## Consignes de l'exercice
(A) Pouvez-vous recopier à l'identique le passage de la discussion sur Parallels Desktop 8 qui commence par « J'ai un message » et se poursuit jusqu'à « 1099514 (27 Septembre 2016) » ?
(B) Pourriez-vous poursuivre la discussion sur Parallels Desktop 8 à partir de l'endroit où elle s'arrête ?

··· Extrait de page ···

# Parallels Desktop 8 et problème réseau



## YSG (27 Septembre 2016)

Bonjour,

J'utilise au boulot un iMac et je viens d'installer Parallels Desktop 8 pour faire tourner un logiciel du boulot.
Si j'ai bien internet sur mon univers mac, sur Paralles je n'ai aucun réseau. 

Pourtant le réseau partagé est activé.
J'ai un message d'erreur : Impossible d'ouvrir le module de mise en réseau Parallels.
J'ai essayé de réinstaller Parallels et windows 8, rien à faire.

Avez-vous une solution? Merci.


----------



## Deleted member 1099514 (27 Septembre 2016)

Salut

Parallels 8 c'est vieux ça. Quelle version mac os X?


----------



## r e m y (27 Septembre 2016)

Lors du premier lancement de Windows via Parallels, est-ce que les Parallels Tools ont bien été installés sur Windows?


----------



## YSG (27 Septembre 2016)

jeanjd63 a dit:


> Salut
> 
> Parallels 8 c'est vieux ça. Quelle version mac os X?

··· Données enregistrées ···

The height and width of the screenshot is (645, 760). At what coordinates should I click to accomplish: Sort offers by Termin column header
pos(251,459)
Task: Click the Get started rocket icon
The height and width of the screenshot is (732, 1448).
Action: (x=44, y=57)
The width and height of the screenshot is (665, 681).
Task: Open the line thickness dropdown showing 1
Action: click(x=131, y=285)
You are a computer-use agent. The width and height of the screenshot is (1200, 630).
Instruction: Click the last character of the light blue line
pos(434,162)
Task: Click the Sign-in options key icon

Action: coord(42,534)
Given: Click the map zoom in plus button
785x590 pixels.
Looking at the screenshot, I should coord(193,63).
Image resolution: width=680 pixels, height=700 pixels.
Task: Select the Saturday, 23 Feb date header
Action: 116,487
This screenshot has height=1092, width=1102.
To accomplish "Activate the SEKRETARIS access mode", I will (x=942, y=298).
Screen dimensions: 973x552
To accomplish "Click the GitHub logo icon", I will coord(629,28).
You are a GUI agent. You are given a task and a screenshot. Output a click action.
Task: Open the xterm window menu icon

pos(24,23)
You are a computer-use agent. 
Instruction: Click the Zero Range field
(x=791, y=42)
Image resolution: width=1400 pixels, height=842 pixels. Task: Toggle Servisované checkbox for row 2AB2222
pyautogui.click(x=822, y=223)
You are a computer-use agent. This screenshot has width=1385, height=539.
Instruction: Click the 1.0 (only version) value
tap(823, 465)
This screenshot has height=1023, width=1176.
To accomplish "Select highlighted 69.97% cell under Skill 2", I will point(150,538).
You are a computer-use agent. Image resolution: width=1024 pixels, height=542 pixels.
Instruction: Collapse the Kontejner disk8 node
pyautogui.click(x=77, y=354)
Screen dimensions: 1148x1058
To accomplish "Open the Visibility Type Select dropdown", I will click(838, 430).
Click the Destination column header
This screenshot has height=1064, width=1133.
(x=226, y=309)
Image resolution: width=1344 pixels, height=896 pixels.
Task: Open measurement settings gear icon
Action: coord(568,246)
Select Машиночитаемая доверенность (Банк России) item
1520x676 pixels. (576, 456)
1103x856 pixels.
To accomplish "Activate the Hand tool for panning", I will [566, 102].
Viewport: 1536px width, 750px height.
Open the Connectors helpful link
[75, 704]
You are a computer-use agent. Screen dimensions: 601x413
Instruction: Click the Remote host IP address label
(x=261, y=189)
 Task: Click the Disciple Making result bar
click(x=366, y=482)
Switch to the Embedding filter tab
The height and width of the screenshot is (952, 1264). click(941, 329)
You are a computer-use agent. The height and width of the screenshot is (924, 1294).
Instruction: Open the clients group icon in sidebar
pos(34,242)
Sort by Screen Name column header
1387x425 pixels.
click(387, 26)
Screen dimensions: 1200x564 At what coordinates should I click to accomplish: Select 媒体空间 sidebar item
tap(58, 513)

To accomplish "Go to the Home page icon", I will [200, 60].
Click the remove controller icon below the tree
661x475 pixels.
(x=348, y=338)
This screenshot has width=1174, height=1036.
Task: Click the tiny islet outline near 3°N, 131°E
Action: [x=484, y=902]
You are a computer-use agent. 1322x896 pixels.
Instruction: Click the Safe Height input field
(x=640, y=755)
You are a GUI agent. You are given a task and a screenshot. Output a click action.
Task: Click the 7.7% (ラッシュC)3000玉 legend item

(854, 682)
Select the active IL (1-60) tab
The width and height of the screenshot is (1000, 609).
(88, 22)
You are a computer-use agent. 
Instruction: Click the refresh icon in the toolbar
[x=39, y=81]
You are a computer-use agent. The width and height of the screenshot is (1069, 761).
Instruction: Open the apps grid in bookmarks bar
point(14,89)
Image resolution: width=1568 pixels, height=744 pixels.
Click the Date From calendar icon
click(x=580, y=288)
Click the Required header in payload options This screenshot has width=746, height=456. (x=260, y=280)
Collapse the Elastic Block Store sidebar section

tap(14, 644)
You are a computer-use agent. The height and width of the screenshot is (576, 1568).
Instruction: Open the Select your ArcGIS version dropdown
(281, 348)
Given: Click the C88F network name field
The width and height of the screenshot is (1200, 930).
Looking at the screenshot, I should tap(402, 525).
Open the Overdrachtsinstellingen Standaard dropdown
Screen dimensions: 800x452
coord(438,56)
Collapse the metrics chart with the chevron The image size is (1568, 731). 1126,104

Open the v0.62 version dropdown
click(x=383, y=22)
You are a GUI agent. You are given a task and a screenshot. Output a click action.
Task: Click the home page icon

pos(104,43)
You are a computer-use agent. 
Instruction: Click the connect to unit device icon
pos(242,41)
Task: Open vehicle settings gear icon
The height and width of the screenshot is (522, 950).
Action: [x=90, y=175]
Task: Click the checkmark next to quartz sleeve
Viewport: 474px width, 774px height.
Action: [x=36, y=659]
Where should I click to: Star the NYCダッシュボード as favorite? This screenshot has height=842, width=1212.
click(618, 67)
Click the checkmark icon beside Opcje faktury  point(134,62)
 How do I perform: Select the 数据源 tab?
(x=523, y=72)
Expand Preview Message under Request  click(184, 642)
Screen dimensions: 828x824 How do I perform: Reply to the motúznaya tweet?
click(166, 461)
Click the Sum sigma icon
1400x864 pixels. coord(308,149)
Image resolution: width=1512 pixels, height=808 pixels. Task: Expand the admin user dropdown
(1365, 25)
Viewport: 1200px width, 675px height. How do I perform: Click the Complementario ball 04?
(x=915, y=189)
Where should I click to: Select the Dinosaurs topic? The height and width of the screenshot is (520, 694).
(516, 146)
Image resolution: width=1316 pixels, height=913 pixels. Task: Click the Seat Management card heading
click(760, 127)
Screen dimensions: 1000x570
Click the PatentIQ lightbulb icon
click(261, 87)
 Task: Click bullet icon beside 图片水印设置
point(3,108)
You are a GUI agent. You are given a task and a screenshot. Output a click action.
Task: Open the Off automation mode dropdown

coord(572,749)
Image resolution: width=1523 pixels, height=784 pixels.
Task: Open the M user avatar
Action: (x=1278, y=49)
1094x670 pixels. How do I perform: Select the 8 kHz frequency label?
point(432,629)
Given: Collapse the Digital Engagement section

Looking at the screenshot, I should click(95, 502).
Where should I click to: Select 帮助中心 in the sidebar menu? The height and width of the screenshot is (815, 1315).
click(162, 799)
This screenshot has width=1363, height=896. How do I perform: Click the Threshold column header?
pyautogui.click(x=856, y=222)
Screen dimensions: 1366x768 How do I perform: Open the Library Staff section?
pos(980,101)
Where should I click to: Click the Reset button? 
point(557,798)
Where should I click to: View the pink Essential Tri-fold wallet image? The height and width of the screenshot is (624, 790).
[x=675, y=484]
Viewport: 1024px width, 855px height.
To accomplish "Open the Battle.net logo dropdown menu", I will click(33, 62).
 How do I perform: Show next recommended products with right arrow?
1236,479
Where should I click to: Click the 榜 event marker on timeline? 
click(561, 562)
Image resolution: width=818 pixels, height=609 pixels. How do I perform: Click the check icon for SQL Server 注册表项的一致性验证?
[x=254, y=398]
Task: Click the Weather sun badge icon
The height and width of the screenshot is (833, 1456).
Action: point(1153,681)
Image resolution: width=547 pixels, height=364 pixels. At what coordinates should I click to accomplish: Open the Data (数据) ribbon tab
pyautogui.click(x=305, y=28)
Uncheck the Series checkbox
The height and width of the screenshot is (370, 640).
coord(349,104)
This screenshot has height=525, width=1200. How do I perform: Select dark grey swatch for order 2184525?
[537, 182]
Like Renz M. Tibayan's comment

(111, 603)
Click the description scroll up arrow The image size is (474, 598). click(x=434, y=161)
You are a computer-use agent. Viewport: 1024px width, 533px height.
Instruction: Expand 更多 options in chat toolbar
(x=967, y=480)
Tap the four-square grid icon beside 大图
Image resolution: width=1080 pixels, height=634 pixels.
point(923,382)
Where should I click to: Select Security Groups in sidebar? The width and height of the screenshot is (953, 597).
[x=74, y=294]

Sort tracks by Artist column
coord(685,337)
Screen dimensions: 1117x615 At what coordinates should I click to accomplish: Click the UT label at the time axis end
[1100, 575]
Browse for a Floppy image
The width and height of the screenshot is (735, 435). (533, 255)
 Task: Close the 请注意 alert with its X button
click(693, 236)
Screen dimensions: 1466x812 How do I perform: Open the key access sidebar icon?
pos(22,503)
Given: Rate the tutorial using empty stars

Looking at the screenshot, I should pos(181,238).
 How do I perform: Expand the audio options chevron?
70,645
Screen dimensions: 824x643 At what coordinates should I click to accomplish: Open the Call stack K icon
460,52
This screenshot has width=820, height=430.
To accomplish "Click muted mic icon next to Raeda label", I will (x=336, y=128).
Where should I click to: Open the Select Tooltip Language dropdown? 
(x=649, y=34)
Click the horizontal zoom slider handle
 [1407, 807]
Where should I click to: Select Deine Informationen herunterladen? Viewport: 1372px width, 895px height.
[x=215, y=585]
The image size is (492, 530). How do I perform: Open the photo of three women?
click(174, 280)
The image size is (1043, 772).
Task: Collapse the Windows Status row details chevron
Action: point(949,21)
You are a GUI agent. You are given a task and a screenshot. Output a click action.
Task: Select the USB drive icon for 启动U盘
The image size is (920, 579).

···

## Réponses ci-dessous
(A)
J'ai un message d'erreur : Impossible d'ouvrir le module de mise en réseau Parallels.
J'ai essayé de réinstaller Parallels et windows 8, rien à faire.

Avez-vous une solution? Merci.


----------



## Deleted member 1099514 (27 Septembre 2016)

(B)
Parallels 8, windows 8 et El Capitan.
Je n'ai pas envie de me spécialiser dans windows. Mon seul intérêt est de faire fonctionner mon logiciel pro. J'avais une ancienne version de Parallels d'un ancien Stacksocial Bundle.


----------



## r e m y (27 Septembre 2016)

Et les Parallels Tools? Ils sont installés?


----------



## YSG (27 Septembre 2016)

r e m y a dit:


> Lors du premier lancement de Windows via Parallels, est-ce que les Parallels Tools ont bien été installés sur Windows?



Lors du lancement de windows j'ai eu deux messages, l'un concernant le réseau et l'autre concernant l'USB. J'ai effectivement réinstallé les outils Parallels. Le branchement d'une clé USB ne me pose aucun problème, par contre le réseau est inexistant sur Parallels...


----------



## r e m y (27 Septembre 2016)

Je ne connais pas bien Parallels (j'utilise VMWare Fusion), mais en lisant les forums de Parallels, j'ai l'impression que Parallels 8 n'est pas compatible avec RlCapitan (il ne gère pas le system de protection d'intégrité de l'OS) et qu'il faut upgrader pour Parallels 11. 

Les incompatibilités notées portent notamment sur le gestion du réseau...

https://forum.parallels.com/threads/el-capitan-for-parallels-8-windows-7.329940/


----------



## Deleted member 1099514 (27 Septembre 2016)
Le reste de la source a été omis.